# Исходный текст
%%
Читалка Юрия Норштейна: «Смерть поэта», «Про это», «Исторические корни волшебной сказки»
Фото: Георгий Никаноров, факультет журналистики МГУ |
Когда меня спрашивают, над чем я сейчас работаю, я всегда отвечаю: над собой. Человеку нужно постоянно умнеть: ты либо двигаешься вверх, либо вниз. Так что для меня всегда имеет огромное значение, какая книга лежит сейчас в моей сумке, что я сейчас читаю, какие стихи я учу. Мне 75 лет, но я не перестаю учить стихи, потому что не могу жить без поэзии.
Помню из детства: пахнет хлебом, по воскресеньям маковым пирогом, бубликами. Папа за столом отхлёбывает горячий чай из тонкого стакана в подстаканнике и читает. Папу, который был наладчиком деревообрабатывающих станков, я без книги никогда не видел.
Михаил Лермонтов, «Смерть поэта»
%%
# Задание
Кем работал папа, о котором говорится в исходном тексте?

# Показанные строки
%%
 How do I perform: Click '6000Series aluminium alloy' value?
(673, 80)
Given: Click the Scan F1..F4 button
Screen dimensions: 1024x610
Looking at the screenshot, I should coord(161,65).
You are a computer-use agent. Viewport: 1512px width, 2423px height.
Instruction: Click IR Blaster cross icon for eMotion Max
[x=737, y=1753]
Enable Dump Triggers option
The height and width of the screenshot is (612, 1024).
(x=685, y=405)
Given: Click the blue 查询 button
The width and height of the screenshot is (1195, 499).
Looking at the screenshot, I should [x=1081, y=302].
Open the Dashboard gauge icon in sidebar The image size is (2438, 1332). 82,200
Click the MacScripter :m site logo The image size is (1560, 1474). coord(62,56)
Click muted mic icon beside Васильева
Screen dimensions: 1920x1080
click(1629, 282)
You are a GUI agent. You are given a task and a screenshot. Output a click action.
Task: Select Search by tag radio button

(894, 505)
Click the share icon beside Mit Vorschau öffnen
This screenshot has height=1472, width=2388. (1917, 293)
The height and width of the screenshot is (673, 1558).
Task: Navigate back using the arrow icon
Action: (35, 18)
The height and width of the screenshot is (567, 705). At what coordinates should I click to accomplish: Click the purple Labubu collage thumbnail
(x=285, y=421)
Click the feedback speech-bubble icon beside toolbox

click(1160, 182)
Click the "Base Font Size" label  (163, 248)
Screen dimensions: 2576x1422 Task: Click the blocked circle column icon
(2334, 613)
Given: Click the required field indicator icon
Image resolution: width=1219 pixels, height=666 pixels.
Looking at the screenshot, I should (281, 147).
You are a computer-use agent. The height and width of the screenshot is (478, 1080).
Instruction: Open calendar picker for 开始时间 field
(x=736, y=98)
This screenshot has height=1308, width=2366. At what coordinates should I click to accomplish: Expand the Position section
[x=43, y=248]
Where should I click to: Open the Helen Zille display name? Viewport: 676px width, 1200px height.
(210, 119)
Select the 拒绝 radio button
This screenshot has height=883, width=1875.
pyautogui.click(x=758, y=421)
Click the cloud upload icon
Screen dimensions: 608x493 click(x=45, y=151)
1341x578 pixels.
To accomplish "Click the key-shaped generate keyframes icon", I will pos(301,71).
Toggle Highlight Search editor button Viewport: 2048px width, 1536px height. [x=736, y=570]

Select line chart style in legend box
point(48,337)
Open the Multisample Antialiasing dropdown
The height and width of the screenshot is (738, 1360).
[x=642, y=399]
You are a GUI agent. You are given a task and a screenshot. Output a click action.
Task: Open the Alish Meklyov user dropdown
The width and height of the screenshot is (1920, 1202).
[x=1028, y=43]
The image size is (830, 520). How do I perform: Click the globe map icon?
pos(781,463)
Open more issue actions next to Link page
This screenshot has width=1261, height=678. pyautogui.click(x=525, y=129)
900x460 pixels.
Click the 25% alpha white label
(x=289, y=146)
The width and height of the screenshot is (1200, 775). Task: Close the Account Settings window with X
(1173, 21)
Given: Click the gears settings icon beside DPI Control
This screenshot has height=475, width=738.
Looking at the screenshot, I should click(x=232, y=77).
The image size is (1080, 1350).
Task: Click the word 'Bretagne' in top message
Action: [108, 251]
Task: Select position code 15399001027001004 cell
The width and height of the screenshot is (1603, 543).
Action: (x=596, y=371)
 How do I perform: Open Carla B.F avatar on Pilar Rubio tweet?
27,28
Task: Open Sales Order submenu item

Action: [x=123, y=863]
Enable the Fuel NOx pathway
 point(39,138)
%%
# Ответ
Наладчиком деревообрабатывающих станков.